La eucaristía de hoy nos ofrece una buena oportunidad para reflexionar sobre el Reino de Dios; también para comprometernos en su realización y orar por la Iglesia, que no es el Reino, pero “en la tierra constituye el germen y el inicio de ese Reino” (LG 5).
Por haber repetido muchas veces: ¡Venga tu Reino a nosotros!, y no haber trabajado por hacer el mundo y nuestra realidad cotidiana algo más humano, acorde al Reino de Dios.
En la actitud de Abraham ante el Señor, se ponen de manifiesto el gran respeto y la gran confianza que debe animar nuestra oración.
En el bautismo hemos muerto y resucitado con Cristo: muertos al pecado; resucitados a la vida de Dios.
Jesús nos enseña a llamar Padre a Dios en la oración. La lectura de hoy nos inculca la confianza y la constancia en nuestra oración.

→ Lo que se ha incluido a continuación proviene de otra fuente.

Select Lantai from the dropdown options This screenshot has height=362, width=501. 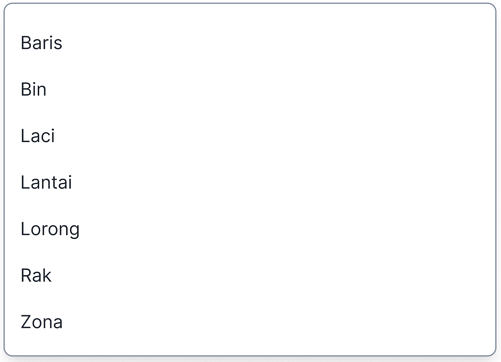tap(250, 182)
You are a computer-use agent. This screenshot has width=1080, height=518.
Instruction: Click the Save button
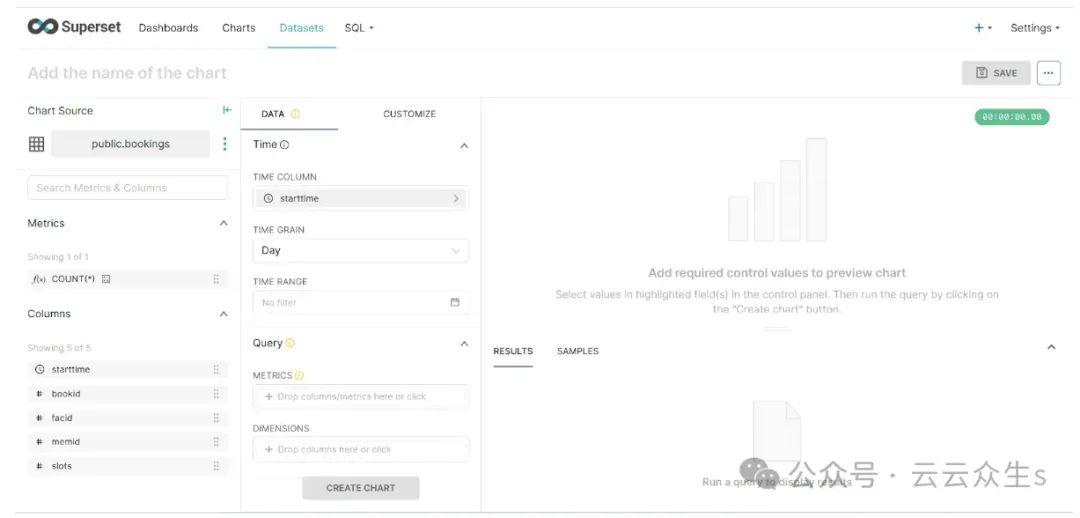point(996,73)
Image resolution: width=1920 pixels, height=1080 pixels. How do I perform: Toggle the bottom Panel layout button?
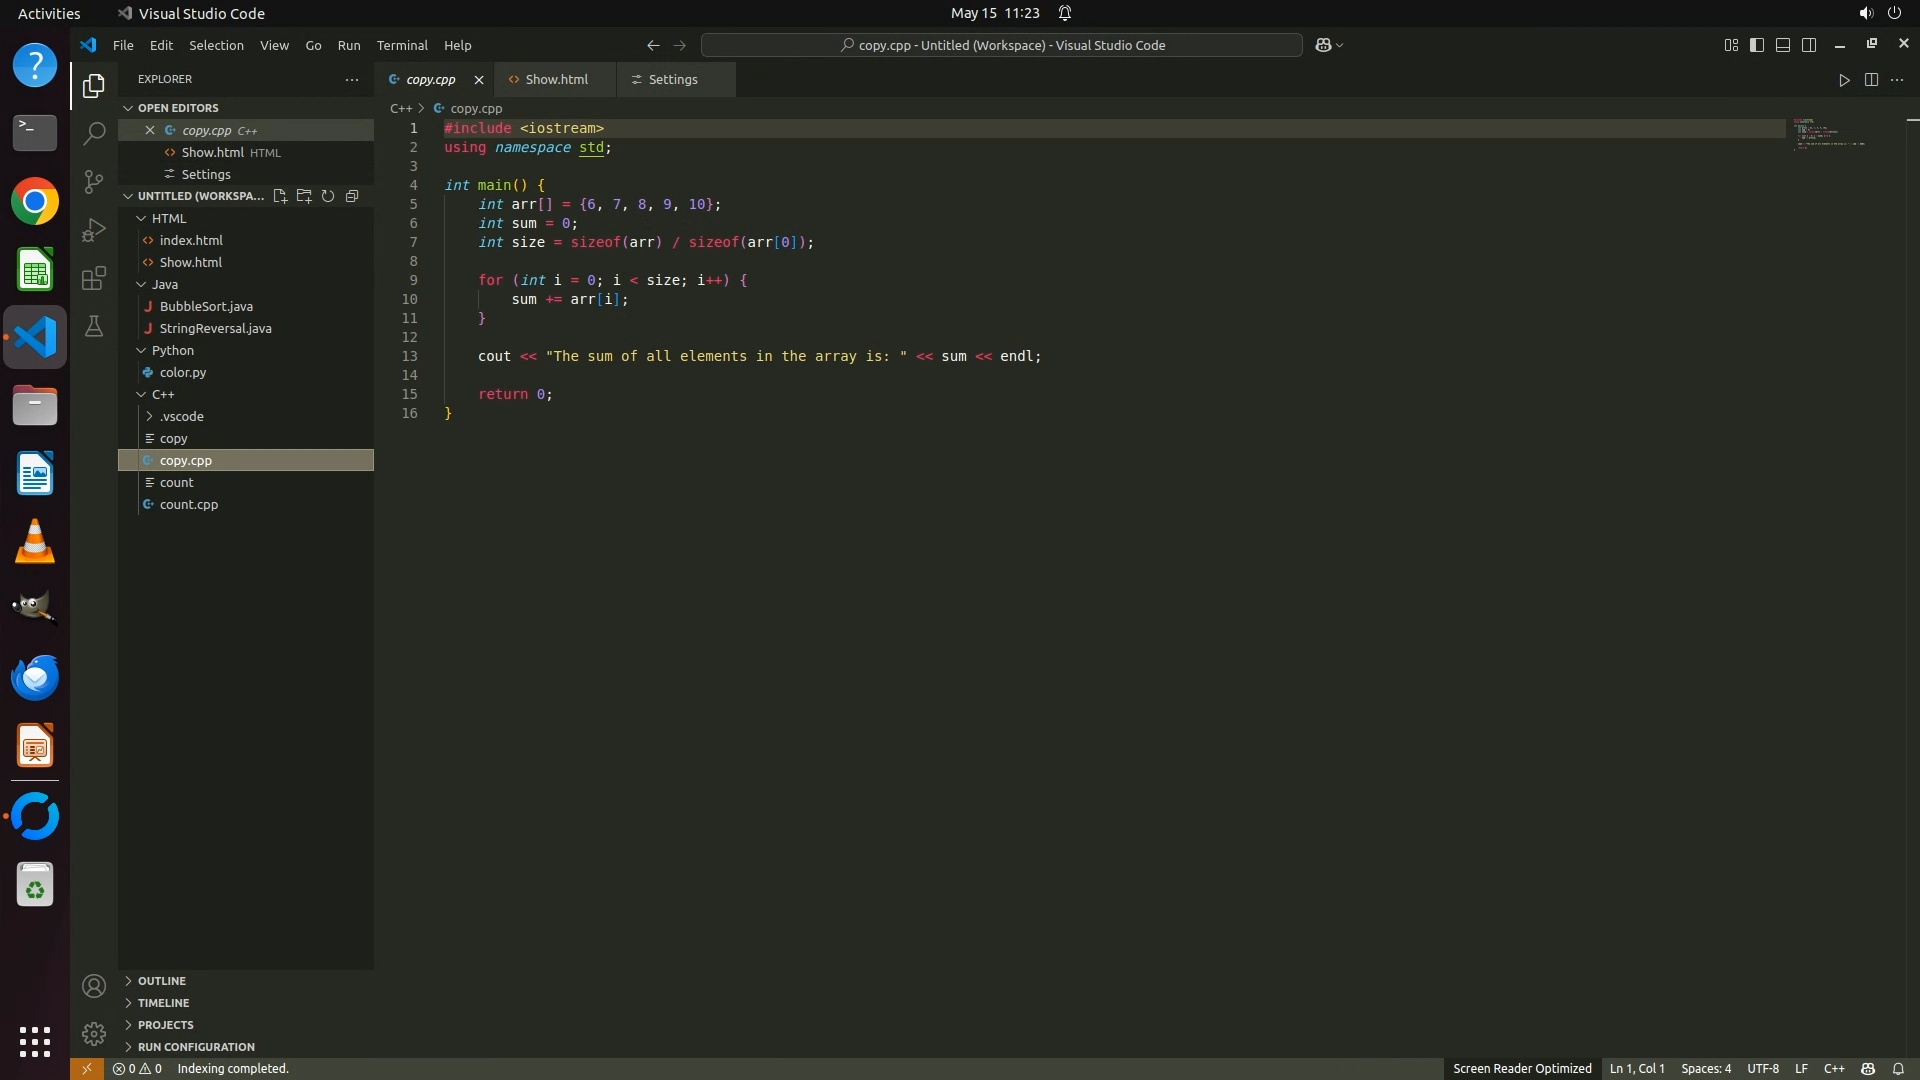click(x=1783, y=45)
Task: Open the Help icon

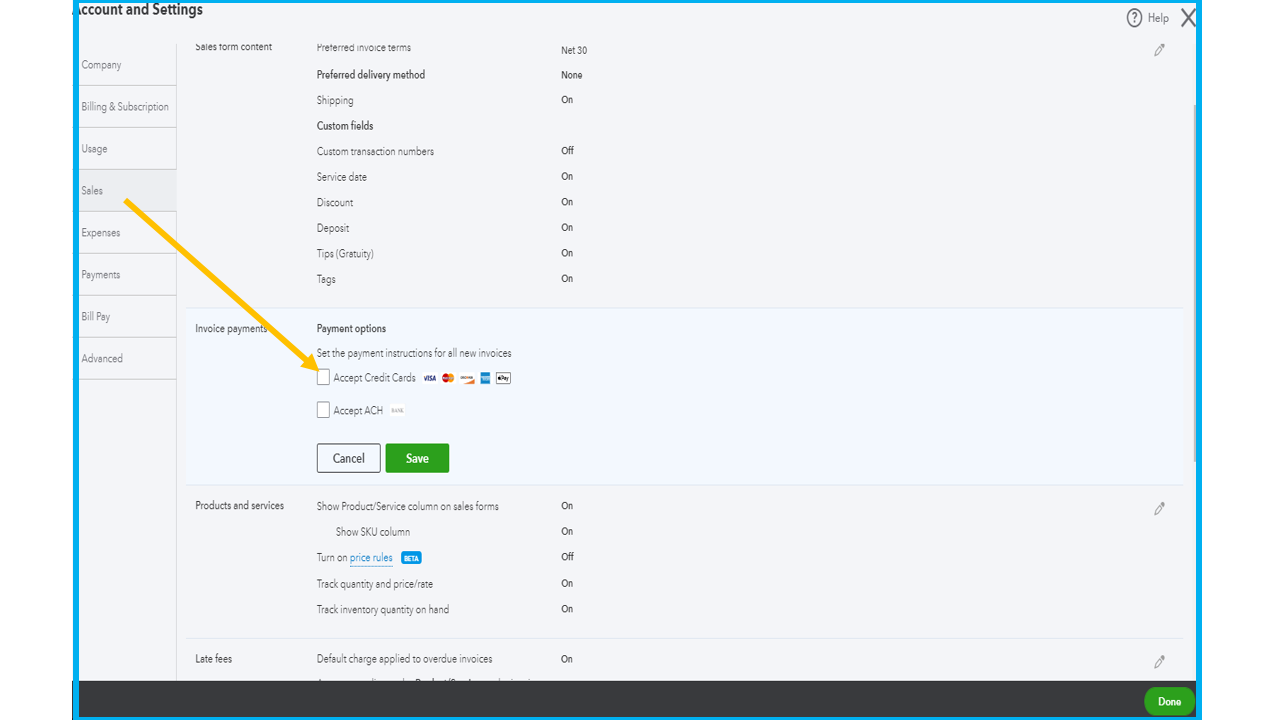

Los dones que llevarnos hoy al altar quieren significar los bienes del Reino, por el cual estamos dispuestos a sacrificarlo todo.
San Pablo nos acompaña en nuestra comunión con Cristo que nos amó y se entregó por nosotros (Gálatas 2, 20). Si amor con amor se paga, no nos queda otro camino que la entrega generosa y total.
Anunciarnos a todos que el Reino es un don de Dios, pero también tarea nuestra, nunca acabada. El Reino es Jesús que viene a nuestra vida y a la del mundo.